Records from a pointing dataset
________________________
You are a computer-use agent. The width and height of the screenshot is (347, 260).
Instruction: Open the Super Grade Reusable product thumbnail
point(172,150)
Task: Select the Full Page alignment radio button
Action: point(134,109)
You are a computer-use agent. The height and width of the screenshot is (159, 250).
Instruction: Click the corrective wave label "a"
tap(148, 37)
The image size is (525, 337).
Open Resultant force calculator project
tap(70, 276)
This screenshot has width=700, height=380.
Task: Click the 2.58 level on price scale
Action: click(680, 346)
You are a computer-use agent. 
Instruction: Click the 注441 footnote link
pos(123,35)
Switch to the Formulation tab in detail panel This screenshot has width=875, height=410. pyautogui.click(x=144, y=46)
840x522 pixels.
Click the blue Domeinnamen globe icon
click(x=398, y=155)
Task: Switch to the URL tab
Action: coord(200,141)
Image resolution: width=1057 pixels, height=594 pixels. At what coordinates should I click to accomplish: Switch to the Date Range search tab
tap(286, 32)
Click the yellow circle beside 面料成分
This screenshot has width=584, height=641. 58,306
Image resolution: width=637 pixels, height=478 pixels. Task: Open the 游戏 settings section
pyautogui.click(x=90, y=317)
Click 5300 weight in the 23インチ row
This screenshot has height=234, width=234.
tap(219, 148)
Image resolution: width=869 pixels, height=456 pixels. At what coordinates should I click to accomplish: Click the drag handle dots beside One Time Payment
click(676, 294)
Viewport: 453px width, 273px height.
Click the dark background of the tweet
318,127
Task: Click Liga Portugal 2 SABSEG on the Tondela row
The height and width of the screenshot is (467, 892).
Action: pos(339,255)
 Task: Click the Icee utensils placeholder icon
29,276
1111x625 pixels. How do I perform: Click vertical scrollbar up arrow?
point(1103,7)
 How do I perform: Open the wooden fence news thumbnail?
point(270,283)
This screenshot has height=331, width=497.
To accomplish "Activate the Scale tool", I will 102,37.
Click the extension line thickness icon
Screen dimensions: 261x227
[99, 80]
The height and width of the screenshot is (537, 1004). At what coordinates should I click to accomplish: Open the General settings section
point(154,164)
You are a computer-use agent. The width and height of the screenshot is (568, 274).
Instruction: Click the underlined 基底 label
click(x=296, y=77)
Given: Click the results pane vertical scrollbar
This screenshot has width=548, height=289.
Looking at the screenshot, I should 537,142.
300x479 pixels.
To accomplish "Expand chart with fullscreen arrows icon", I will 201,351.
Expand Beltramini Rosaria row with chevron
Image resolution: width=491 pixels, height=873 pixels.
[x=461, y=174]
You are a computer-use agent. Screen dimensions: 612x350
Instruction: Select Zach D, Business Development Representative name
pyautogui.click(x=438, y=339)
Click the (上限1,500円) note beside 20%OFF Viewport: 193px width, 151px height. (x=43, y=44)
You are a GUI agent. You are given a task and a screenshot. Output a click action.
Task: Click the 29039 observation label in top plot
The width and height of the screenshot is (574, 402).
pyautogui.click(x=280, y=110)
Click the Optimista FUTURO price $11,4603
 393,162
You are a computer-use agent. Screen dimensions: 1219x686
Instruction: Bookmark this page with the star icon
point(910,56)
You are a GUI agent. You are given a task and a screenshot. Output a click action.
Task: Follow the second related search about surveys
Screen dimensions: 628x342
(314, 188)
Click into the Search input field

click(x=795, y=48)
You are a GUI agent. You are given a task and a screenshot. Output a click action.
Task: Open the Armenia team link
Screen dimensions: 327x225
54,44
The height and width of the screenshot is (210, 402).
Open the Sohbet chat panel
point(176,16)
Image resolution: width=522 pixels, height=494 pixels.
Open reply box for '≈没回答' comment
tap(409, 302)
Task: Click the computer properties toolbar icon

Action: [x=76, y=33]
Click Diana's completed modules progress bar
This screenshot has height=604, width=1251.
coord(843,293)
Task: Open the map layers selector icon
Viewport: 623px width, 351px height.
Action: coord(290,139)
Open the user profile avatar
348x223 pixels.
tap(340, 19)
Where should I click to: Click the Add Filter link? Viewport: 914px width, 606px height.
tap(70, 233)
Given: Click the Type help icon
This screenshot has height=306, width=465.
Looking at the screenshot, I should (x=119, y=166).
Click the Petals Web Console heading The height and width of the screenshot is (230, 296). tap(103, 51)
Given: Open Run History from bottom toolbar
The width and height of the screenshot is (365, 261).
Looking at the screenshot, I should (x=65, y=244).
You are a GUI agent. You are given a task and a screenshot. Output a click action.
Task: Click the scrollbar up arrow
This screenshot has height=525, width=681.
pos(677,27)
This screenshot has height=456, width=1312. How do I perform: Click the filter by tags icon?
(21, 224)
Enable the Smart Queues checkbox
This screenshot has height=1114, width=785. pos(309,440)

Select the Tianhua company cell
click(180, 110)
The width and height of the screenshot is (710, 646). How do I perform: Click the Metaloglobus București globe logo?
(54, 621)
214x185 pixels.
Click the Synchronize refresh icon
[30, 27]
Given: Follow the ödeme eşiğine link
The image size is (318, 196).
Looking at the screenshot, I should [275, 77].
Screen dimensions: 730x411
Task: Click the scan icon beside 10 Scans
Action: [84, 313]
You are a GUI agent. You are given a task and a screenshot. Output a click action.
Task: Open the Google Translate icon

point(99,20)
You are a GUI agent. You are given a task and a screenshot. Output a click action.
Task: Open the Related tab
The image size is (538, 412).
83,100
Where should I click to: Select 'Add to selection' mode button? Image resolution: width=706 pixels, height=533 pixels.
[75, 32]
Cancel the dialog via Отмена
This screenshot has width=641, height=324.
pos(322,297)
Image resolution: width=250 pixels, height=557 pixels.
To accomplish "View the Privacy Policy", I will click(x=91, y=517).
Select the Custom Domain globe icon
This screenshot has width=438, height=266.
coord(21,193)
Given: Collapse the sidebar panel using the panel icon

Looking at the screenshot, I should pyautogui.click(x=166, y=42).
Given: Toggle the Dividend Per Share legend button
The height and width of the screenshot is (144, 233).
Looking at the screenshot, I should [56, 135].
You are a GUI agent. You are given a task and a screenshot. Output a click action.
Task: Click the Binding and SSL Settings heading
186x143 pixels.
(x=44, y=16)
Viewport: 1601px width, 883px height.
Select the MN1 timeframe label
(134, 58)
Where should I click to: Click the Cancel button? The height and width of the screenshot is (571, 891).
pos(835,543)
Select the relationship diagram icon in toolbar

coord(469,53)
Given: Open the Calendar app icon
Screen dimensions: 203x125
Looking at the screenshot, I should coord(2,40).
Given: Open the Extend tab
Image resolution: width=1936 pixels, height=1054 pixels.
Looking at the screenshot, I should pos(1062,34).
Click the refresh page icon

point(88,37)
________________________
### What is asked
Reproduce these lines word for word.

### Completed exercise
You are a computer-use agent. The width and height of the screenshot is (347, 260).
Instruction: Open the Super Grade Reusable product thumbnail
point(172,150)
Task: Select the Full Page alignment radio button
Action: point(134,109)
You are a computer-use agent. The height and width of the screenshot is (159, 250).
Instruction: Click the corrective wave label "a"
tap(148, 37)
The image size is (525, 337).
Open Resultant force calculator project
tap(70, 276)
This screenshot has width=700, height=380.
Task: Click the 2.58 level on price scale
Action: click(680, 346)
You are a computer-use agent. 
Instruction: Click the 注441 footnote link
pos(123,35)
Switch to the Formulation tab in detail panel This screenshot has width=875, height=410. pyautogui.click(x=144, y=46)
840x522 pixels.
Click the blue Domeinnamen globe icon
click(x=398, y=155)
Task: Switch to the URL tab
Action: coord(200,141)
Image resolution: width=1057 pixels, height=594 pixels. At what coordinates should I click to accomplish: Switch to the Date Range search tab
tap(286, 32)
Click the yellow circle beside 面料成分
This screenshot has width=584, height=641. 58,306
Image resolution: width=637 pixels, height=478 pixels. Task: Open the 游戏 settings section
pyautogui.click(x=90, y=317)
Click 5300 weight in the 23インチ row
This screenshot has height=234, width=234.
tap(219, 148)
Image resolution: width=869 pixels, height=456 pixels. At what coordinates should I click to accomplish: Click the drag handle dots beside One Time Payment
click(676, 294)
Viewport: 453px width, 273px height.
Click the dark background of the tweet
318,127
Task: Click Liga Portugal 2 SABSEG on the Tondela row
The height and width of the screenshot is (467, 892).
Action: pos(339,255)
 Task: Click the Icee utensils placeholder icon
29,276
1111x625 pixels. How do I perform: Click vertical scrollbar up arrow?
point(1103,7)
 How do I perform: Open the wooden fence news thumbnail?
point(270,283)
This screenshot has height=331, width=497.
To accomplish "Activate the Scale tool", I will 102,37.
Click the extension line thickness icon
Screen dimensions: 261x227
[99, 80]
The height and width of the screenshot is (537, 1004). At what coordinates should I click to accomplish: Open the General settings section
point(154,164)
You are a computer-use agent. The width and height of the screenshot is (568, 274).
Instruction: Click the underlined 基底 label
click(x=296, y=77)
Given: Click the results pane vertical scrollbar
This screenshot has width=548, height=289.
Looking at the screenshot, I should 537,142.
300x479 pixels.
To accomplish "Expand chart with fullscreen arrows icon", I will 201,351.
Expand Beltramini Rosaria row with chevron
Image resolution: width=491 pixels, height=873 pixels.
[x=461, y=174]
You are a computer-use agent. Screen dimensions: 612x350
Instruction: Select Zach D, Business Development Representative name
pyautogui.click(x=438, y=339)
Click the (上限1,500円) note beside 20%OFF Viewport: 193px width, 151px height. (x=43, y=44)
You are a GUI agent. You are given a task and a screenshot. Output a click action.
Task: Click the 29039 observation label in top plot
The width and height of the screenshot is (574, 402).
pyautogui.click(x=280, y=110)
Click the Optimista FUTURO price $11,4603
 393,162
You are a computer-use agent. Screen dimensions: 1219x686
Instruction: Bookmark this page with the star icon
point(910,56)
You are a GUI agent. You are given a task and a screenshot. Output a click action.
Task: Follow the second related search about surveys
Screen dimensions: 628x342
(314, 188)
Click into the Search input field

click(x=795, y=48)
You are a GUI agent. You are given a task and a screenshot. Output a click action.
Task: Open the Armenia team link
Screen dimensions: 327x225
54,44
The height and width of the screenshot is (210, 402).
Open the Sohbet chat panel
point(176,16)
Image resolution: width=522 pixels, height=494 pixels.
Open reply box for '≈没回答' comment
tap(409, 302)
Task: Click the computer properties toolbar icon

Action: [x=76, y=33]
Click Diana's completed modules progress bar
This screenshot has height=604, width=1251.
coord(843,293)
Task: Open the map layers selector icon
Viewport: 623px width, 351px height.
Action: coord(290,139)
Open the user profile avatar
348x223 pixels.
tap(340, 19)
Where should I click to: Click the Add Filter link? Viewport: 914px width, 606px height.
tap(70, 233)
Given: Click the Type help icon
This screenshot has height=306, width=465.
Looking at the screenshot, I should (x=119, y=166).
Click the Petals Web Console heading The height and width of the screenshot is (230, 296). tap(103, 51)
Given: Open Run History from bottom toolbar
The width and height of the screenshot is (365, 261).
Looking at the screenshot, I should (x=65, y=244).
You are a GUI agent. You are given a task and a screenshot. Output a click action.
Task: Click the scrollbar up arrow
This screenshot has height=525, width=681.
pos(677,27)
This screenshot has height=456, width=1312. How do I perform: Click the filter by tags icon?
(21, 224)
Enable the Smart Queues checkbox
This screenshot has height=1114, width=785. pos(309,440)

Select the Tianhua company cell
click(180, 110)
The width and height of the screenshot is (710, 646). How do I perform: Click the Metaloglobus București globe logo?
(54, 621)
214x185 pixels.
Click the Synchronize refresh icon
[30, 27]
Given: Follow the ödeme eşiğine link
The image size is (318, 196).
Looking at the screenshot, I should [275, 77].
Screen dimensions: 730x411
Task: Click the scan icon beside 10 Scans
Action: [84, 313]
You are a GUI agent. You are given a task and a screenshot. Output a click action.
Task: Open the Google Translate icon

point(99,20)
You are a GUI agent. You are given a task and a screenshot. Output a click action.
Task: Open the Related tab
The image size is (538, 412).
83,100
Where should I click to: Select 'Add to selection' mode button? Image resolution: width=706 pixels, height=533 pixels.
[75, 32]
Cancel the dialog via Отмена
This screenshot has width=641, height=324.
pos(322,297)
Image resolution: width=250 pixels, height=557 pixels.
To accomplish "View the Privacy Policy", I will click(x=91, y=517).
Select the Custom Domain globe icon
This screenshot has width=438, height=266.
coord(21,193)
Given: Collapse the sidebar panel using the panel icon

Looking at the screenshot, I should pyautogui.click(x=166, y=42).
Given: Toggle the Dividend Per Share legend button
The height and width of the screenshot is (144, 233).
Looking at the screenshot, I should [56, 135].
You are a GUI agent. You are given a task and a screenshot. Output a click action.
Task: Click the Binding and SSL Settings heading
186x143 pixels.
(x=44, y=16)
Viewport: 1601px width, 883px height.
Select the MN1 timeframe label
(134, 58)
Where should I click to: Click the Cancel button? The height and width of the screenshot is (571, 891).
pos(835,543)
Select the relationship diagram icon in toolbar

coord(469,53)
Given: Open the Calendar app icon
Screen dimensions: 203x125
Looking at the screenshot, I should coord(2,40).
Given: Open the Extend tab
Image resolution: width=1936 pixels, height=1054 pixels.
Looking at the screenshot, I should pos(1062,34).
Click the refresh page icon

point(88,37)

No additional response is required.